Working with clients across Asia and North America who are of Asian descent has provided me with valuable insights into the communication hurdles faced by ESL professionals in international companies. While not all individuals fall into these categories, I have noticed a recurring issue among my clients—they often encounter difficulties in effectively communicating at their workplace due to various reasons.
I am dedicating the next month to exploring the common struggles that my clients have and sharing some steps you can take on your own to improve your communication. This may not be the article for you but the net one may be so please follow for more articles.
The Perfection Paradox: ESL Clients' Language Concerns
One big concern that plagues many of my ESL clients is an overwhelming emphasis on language perfection, whether it be in speaking or writing. They tend to excessively worry about grammar and the size of their vocabulary. However, in reality, they possess a functional vocabulary and their grammar is understandable. To understand the reasons behind this discrepancy, it's crucial to reflect on how we learned English differently.
Grammar-Centric Education in Asian Cultures
Asian cultures often prioritize grammar in language education. Teachers dedicate most of their lessons to teaching grammar rules and memorizing vocabulary definitions, followed by quizzes to assess understanding.
You are probably familiar with the books of business English vocabulary that are aimed at helping ESL learners to improve their English.
This emphasis on memorization and perfection rather than function, is reflected in an incident involving a Korean student I once worked with.
The student had recently taken an English exam as part of her middle school assessment. The exam comprised a fill-in-the-blank question set, and to her surprise, her public school teacher marked one of her answers as incorrect. Perplexed, she approached me, a native English speaker, seeking clarification on her mistake.
Upon reviewing her response, I found no errors.
The sentence made perfect sense.
I advised her to consult her teacher for further explanation. To her dismay, the teacher justified the marking by claiming that the class had not yet learned the specific vocabulary word used in her answer.
Restrictive Curricula and Language Mastery
Now, I have to make it clear that not every student goes through this, but there are definitely cases where rigid curricula leave no room for alternative answers. It's like they teach you that there's only one right answer, one wrong answer, and anything else is just plain wrong.
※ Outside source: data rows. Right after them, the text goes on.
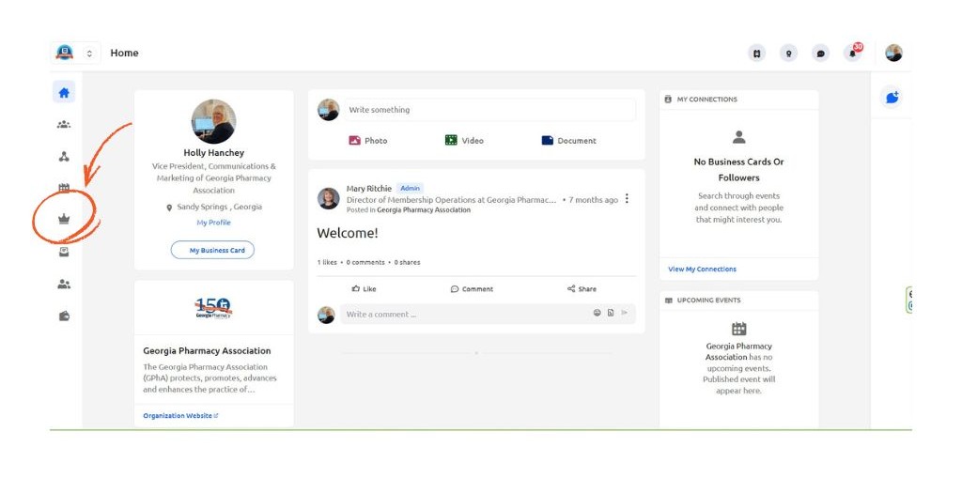
Task: Choose Video to attach to a post
Action: (x=464, y=141)
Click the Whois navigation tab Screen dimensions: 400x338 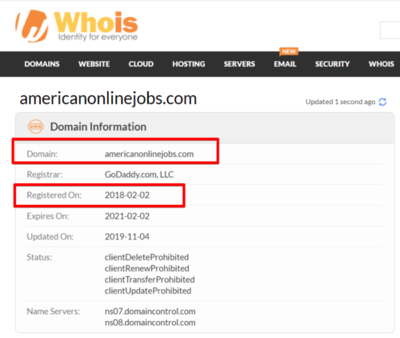click(x=382, y=64)
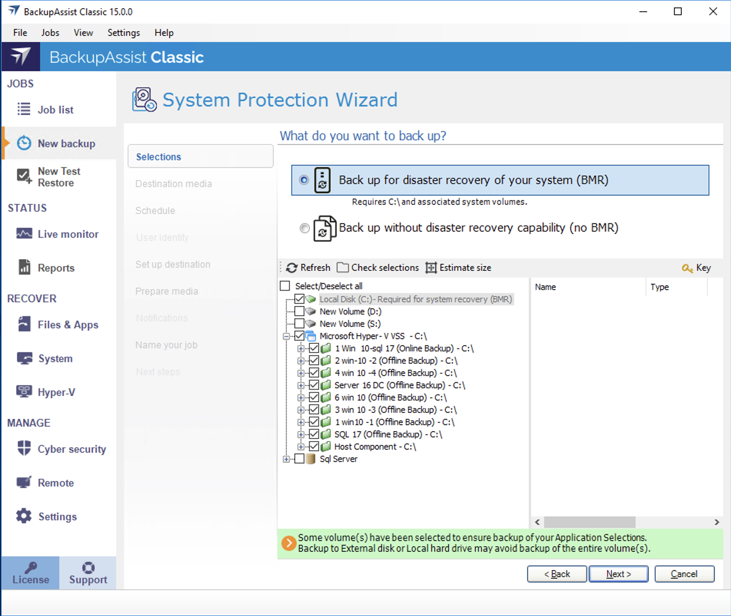Select the no BMR backup radio button

coord(304,228)
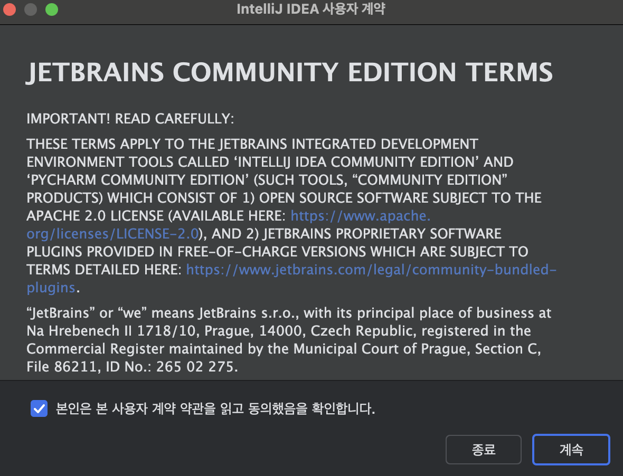623x476 pixels.
Task: Click the IntelliJ IDEA 사용자 계약 title bar
Action: tap(312, 9)
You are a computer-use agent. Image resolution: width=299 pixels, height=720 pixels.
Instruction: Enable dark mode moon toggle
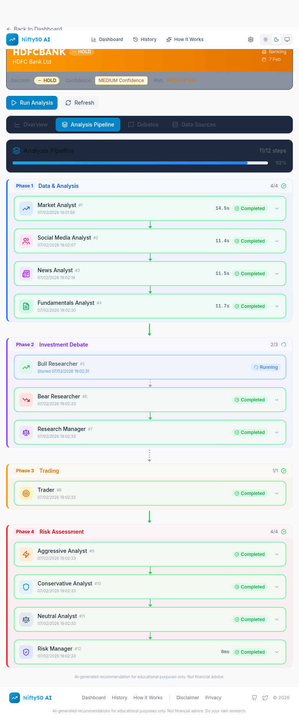[276, 39]
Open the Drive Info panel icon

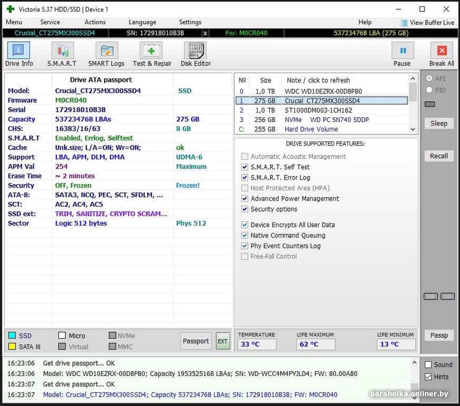pos(18,50)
But here's the thing: language isn't so black and white. It's not a rigid set of rules that you either follow perfectly or fail miserably. In reality, there are countless word choices that can perfectly fit a given context. Sure, some choices may be better than others, but they're all valid options. And you know who gets this? Native English speakers. We get it because when we were learning the language; they did not punish us for using simple words. As long as we could get our thoughts across coherently, that's what mattered most.
When it came to writing essays, it wasn't about trying to impress with fancy words or obsessing over flawless grammar (although grammar is important for clarity, let's not forget that). No, the real focus was on conveying our ideas and backing them up with solid reasoning.
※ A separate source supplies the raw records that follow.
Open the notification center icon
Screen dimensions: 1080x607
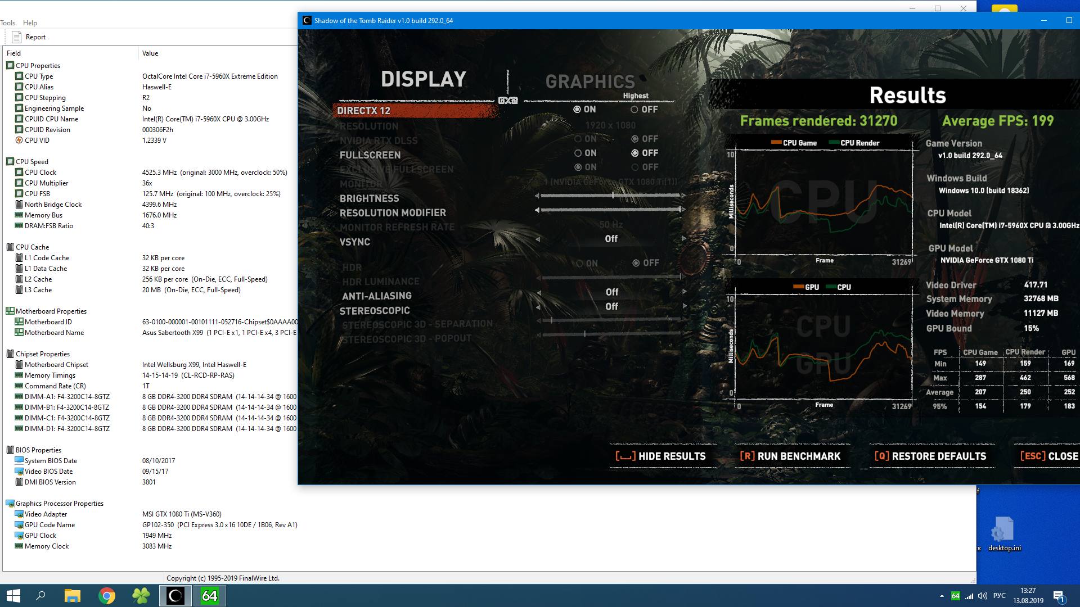pyautogui.click(x=1058, y=596)
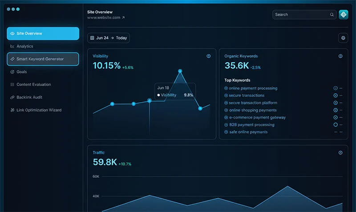This screenshot has height=212, width=356.
Task: Click the magnifier icon in the search box
Action: (x=332, y=15)
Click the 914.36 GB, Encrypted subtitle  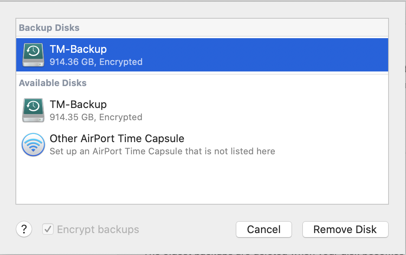[96, 62]
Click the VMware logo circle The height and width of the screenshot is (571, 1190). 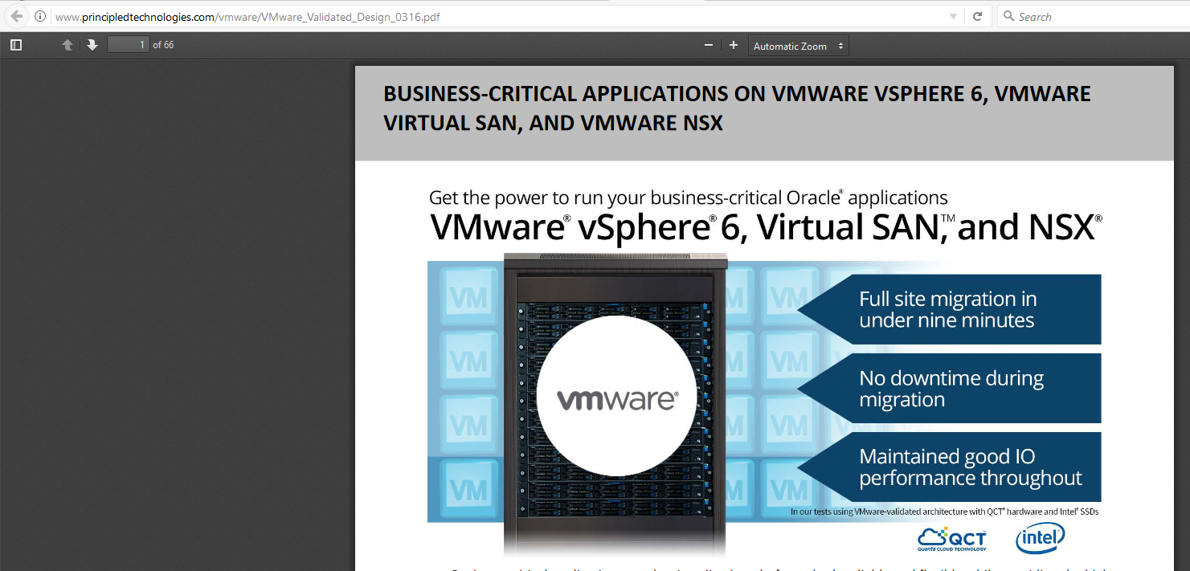(616, 396)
I’m not convinced I’m at that level!
Ok, so you’ve read the article but aren’t convinced that you have the functional level of English that I’m talking about. Fair enough.
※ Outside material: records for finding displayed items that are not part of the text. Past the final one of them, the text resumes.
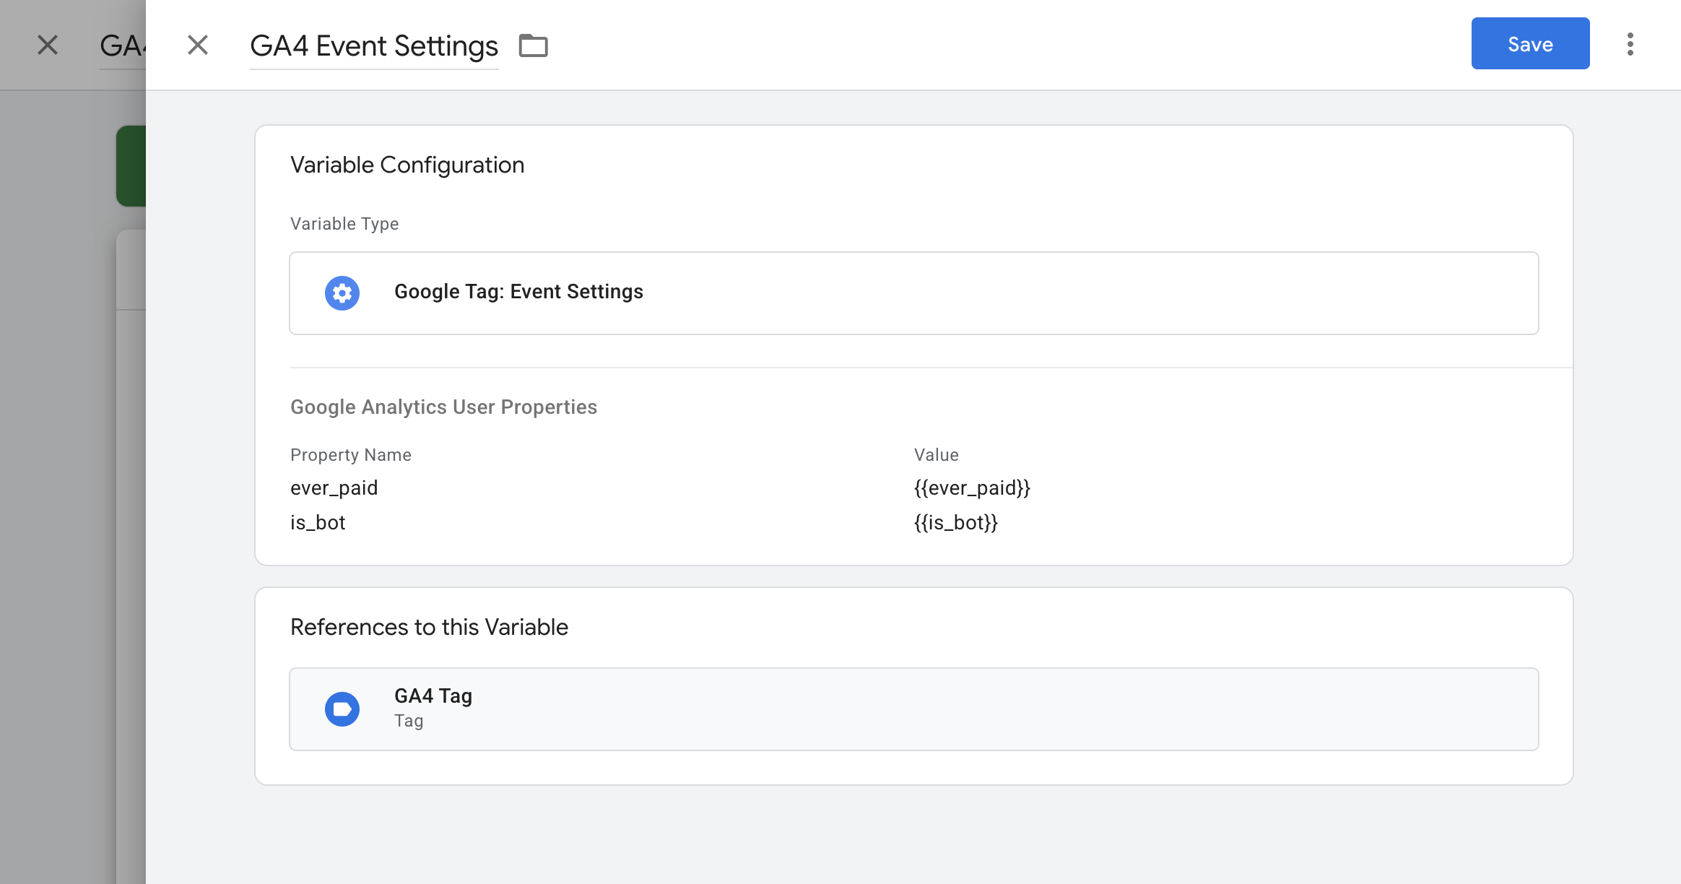This screenshot has height=884, width=1681.
Task: Click the green tag preview behind the overlay
Action: (x=132, y=166)
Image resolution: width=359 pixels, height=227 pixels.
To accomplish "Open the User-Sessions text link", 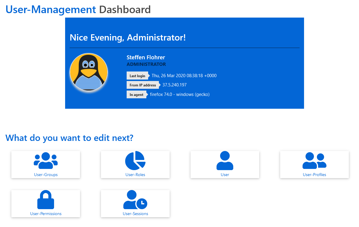I will (x=135, y=214).
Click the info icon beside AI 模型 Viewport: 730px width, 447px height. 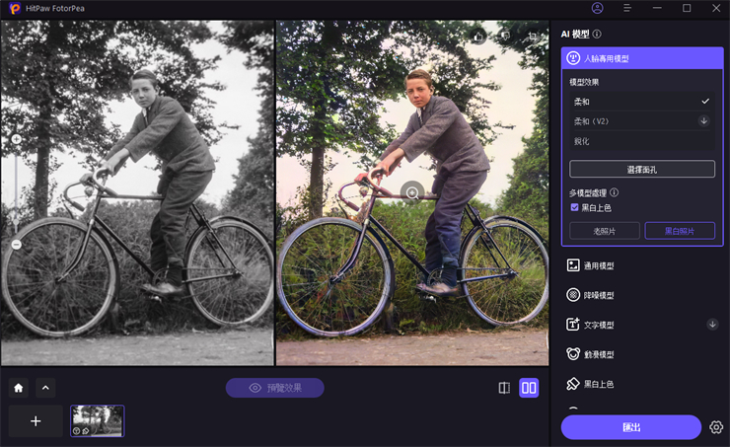[597, 34]
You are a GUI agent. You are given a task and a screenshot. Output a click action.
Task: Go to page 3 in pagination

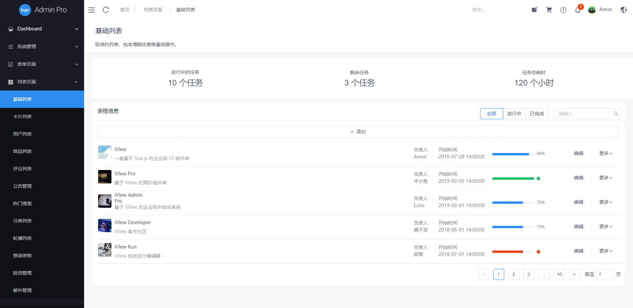(x=529, y=274)
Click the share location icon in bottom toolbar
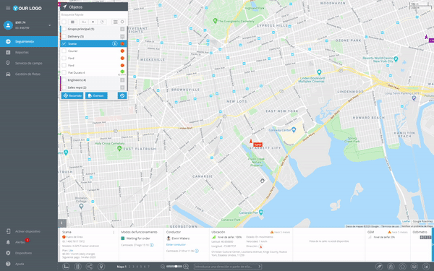This screenshot has width=434, height=271. pyautogui.click(x=90, y=267)
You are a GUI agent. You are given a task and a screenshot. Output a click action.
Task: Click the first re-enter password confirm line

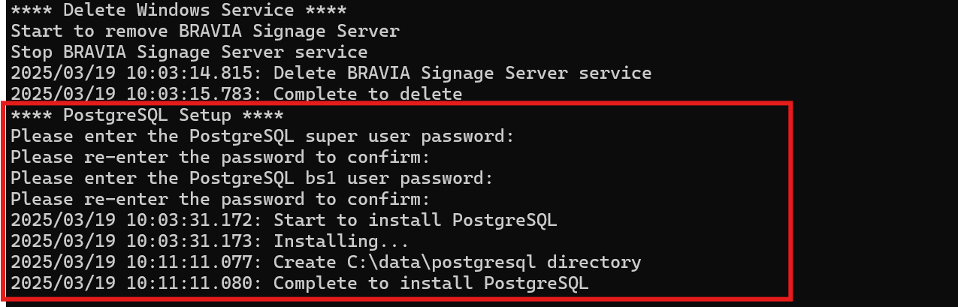click(221, 158)
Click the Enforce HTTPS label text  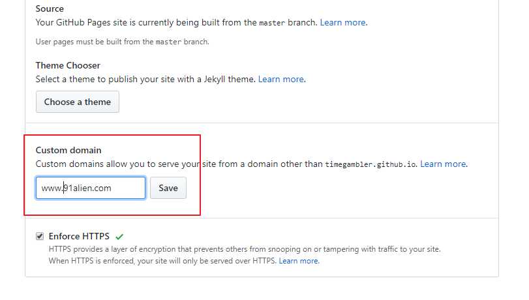click(79, 236)
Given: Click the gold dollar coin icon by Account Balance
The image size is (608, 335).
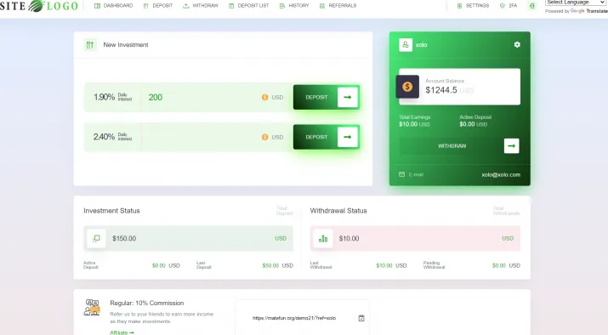Looking at the screenshot, I should (x=407, y=87).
How do you find out? Here is how you figure it out.
1. What do you want?
You need to outline what level of English you are actually aiming for. BE SPECIFIC. It would be great if we all learned English for 20 mins a day and became a native level but that’s not the reality.
If you are aiming to be an individual contributor, the level of English you need will differ from being a manager or a director. Be frank with yourself and answer the question of what you want to be able to do.
Understand --% of a group meeting
Understand --% of 1 on 1
Read a 20 page work document in -- min
Read an email in -- min
Speak in group meetings
Lead/Host a group meeting
Give critical feedback in a group/1 on1
Persuade and defend a proposal
Negotiate work contract
Speak at a conference or run a workshop for a large group
Write email/document/newsletter in under __ min
Write at the same level as --
2. Get Feedback
You can’t be object about your own writing and speaking skills. You’ve been schooled into thinking you need tests to evaluate yourself and have focused on all the times you’ve been wrong. This is going to make you bad at evaluating your own work. Sorry.
So you need someone else. Pick someone who will giv eyou honest feedback and has seen you in various settings.
Sit them down, lay out your English goals and ask them to giv eyou feedback on how close you are to them.
Feeling vulnerable? It’s not easy but it is the fastest way to know how much time, effort and money you need to invest.
Don’t have a trusted advisor, you can book a free consultation with me. I’ve been working with professionals for years and can give you detailed feedback in 15 minutes.
For ESL individuals, it is crucial to recognize that excessive worry about grammar should take a backseat to the development and expression of ideas. While maintaining understandable grammar is important, the primary focus should be on presenting ideas and supporting them with sound reasoning.
By shifting the focus from language perfection to effective communication, ESL professionals can overcome the barriers they face in international workplaces.